■ ABOUT THIS EXERCISE
Can you pull out each line of the data below that includes the word "Edit"?

PROVIDED ENTRIES Start Marker

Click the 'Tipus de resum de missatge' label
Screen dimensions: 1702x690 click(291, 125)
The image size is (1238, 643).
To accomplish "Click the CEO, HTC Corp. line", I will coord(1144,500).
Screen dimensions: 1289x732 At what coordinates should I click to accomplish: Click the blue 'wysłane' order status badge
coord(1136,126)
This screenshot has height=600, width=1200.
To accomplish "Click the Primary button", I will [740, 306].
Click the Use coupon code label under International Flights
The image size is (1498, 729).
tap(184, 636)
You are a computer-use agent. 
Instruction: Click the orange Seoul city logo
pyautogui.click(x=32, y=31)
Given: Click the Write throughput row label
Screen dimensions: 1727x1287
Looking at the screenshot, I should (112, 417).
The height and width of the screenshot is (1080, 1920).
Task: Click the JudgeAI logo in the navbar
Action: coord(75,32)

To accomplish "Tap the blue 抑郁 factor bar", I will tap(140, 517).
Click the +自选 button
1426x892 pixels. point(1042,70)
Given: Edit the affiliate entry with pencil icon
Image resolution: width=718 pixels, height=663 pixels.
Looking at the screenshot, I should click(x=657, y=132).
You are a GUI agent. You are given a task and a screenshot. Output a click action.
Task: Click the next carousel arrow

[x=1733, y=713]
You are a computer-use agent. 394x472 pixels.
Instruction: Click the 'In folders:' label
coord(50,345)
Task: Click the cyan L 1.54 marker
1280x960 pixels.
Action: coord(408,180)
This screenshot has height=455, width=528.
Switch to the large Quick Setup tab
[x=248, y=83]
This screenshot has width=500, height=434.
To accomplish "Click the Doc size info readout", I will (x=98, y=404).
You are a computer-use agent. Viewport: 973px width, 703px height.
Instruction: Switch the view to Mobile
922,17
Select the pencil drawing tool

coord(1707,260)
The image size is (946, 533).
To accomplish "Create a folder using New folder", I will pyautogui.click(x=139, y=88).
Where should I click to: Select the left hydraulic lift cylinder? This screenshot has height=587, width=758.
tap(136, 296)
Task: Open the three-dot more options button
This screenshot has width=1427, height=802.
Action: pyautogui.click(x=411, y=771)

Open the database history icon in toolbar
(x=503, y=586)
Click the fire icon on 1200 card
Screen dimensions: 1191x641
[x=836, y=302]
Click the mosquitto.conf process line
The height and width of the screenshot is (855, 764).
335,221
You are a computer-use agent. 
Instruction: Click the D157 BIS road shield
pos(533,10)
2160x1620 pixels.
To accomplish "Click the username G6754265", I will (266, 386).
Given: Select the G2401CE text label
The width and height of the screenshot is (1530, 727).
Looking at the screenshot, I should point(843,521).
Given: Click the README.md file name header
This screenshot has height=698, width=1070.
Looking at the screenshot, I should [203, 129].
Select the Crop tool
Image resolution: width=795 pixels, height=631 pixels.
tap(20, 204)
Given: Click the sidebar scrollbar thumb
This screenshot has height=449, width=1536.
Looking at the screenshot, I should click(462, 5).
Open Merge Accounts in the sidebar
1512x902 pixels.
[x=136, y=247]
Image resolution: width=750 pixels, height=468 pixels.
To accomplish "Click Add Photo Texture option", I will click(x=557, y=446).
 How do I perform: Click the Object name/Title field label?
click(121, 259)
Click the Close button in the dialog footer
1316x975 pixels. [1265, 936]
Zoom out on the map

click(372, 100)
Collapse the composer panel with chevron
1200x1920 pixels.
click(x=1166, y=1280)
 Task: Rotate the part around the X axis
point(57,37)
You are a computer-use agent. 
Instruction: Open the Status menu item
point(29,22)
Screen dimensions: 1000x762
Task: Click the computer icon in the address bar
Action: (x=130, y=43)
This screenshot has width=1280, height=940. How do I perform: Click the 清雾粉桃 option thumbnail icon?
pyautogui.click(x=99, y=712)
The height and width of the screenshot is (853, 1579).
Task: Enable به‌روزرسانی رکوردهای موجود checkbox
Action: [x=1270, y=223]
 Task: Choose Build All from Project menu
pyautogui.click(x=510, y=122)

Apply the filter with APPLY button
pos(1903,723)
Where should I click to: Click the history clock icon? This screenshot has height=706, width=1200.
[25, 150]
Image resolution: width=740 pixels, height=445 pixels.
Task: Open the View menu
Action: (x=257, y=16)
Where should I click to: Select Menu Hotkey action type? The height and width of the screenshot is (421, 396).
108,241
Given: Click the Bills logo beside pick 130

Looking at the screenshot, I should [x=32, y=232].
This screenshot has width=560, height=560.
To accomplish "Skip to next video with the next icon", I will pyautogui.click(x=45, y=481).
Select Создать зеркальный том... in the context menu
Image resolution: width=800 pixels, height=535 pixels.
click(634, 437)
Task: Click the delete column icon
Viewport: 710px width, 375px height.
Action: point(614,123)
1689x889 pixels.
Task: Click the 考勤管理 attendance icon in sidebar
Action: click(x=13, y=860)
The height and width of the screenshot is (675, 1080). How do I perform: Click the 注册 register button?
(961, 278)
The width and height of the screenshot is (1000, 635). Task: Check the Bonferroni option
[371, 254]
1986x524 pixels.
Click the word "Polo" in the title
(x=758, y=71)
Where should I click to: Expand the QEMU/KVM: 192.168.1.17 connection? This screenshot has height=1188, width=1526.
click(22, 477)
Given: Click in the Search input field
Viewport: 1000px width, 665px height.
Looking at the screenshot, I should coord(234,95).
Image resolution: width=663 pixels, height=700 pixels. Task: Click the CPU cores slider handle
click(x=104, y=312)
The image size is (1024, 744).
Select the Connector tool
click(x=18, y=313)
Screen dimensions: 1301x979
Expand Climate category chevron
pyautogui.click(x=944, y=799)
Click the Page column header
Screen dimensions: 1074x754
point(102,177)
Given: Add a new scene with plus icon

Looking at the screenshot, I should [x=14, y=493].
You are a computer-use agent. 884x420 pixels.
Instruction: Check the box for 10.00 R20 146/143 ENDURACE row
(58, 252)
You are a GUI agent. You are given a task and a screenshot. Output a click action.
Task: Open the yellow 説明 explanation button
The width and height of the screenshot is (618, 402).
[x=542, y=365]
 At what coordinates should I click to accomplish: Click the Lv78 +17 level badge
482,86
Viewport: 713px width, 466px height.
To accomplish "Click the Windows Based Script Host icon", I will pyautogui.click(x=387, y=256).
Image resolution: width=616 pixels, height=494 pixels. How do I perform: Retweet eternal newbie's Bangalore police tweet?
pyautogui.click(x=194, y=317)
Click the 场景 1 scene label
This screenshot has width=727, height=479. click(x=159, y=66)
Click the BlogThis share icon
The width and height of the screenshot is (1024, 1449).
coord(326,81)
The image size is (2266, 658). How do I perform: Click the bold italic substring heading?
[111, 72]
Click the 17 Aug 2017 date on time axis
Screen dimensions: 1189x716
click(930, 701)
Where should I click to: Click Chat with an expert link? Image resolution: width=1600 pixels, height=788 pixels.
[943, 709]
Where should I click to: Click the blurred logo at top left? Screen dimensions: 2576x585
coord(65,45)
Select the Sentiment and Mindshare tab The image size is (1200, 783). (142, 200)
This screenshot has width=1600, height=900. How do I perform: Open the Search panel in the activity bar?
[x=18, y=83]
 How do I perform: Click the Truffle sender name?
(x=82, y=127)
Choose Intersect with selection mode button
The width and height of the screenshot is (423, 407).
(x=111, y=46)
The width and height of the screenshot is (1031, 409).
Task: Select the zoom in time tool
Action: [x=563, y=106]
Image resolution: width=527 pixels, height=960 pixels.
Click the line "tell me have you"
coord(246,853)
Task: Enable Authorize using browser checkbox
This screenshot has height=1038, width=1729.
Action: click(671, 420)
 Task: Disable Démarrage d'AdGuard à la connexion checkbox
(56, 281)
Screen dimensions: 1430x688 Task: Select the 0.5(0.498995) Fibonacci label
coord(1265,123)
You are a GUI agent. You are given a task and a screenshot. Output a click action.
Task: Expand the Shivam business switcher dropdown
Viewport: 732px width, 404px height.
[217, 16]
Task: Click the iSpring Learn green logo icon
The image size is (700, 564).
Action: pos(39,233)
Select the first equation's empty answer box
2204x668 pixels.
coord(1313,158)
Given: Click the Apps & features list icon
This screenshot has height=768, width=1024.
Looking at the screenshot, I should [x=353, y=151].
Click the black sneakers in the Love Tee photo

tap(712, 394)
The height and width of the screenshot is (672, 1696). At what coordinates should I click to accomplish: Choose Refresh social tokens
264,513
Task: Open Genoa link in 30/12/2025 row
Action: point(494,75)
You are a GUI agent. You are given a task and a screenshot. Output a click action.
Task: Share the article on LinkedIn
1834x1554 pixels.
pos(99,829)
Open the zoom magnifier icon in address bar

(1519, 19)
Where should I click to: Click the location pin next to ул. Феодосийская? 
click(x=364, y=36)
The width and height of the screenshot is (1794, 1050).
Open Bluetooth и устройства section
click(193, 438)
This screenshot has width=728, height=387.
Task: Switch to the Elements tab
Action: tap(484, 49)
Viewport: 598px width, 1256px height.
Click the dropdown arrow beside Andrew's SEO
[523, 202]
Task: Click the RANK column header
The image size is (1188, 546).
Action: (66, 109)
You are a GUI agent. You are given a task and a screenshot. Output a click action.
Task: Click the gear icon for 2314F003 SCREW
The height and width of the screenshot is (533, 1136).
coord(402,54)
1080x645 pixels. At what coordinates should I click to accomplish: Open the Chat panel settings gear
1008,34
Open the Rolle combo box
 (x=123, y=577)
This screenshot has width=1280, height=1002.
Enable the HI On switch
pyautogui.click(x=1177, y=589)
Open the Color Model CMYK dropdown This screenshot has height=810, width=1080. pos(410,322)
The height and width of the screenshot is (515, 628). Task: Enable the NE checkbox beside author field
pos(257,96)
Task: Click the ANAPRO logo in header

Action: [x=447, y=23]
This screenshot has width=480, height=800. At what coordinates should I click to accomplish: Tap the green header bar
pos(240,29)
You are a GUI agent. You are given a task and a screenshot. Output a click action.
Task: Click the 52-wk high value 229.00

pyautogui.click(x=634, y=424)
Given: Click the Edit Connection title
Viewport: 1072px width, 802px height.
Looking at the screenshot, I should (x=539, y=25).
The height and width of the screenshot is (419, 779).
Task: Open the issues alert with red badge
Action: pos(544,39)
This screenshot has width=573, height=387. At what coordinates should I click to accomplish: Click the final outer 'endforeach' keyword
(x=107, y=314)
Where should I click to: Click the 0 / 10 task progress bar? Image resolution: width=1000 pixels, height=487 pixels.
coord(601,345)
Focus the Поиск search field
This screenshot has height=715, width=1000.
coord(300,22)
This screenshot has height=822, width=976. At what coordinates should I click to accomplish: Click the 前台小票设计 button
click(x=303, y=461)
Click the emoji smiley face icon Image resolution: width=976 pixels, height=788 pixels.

PROVIDED ENTRIES End Marker

■ SOLVED PROBLEM
Given: Edit the affiliate entry with pencil icon
Given: Click the Edit Connection title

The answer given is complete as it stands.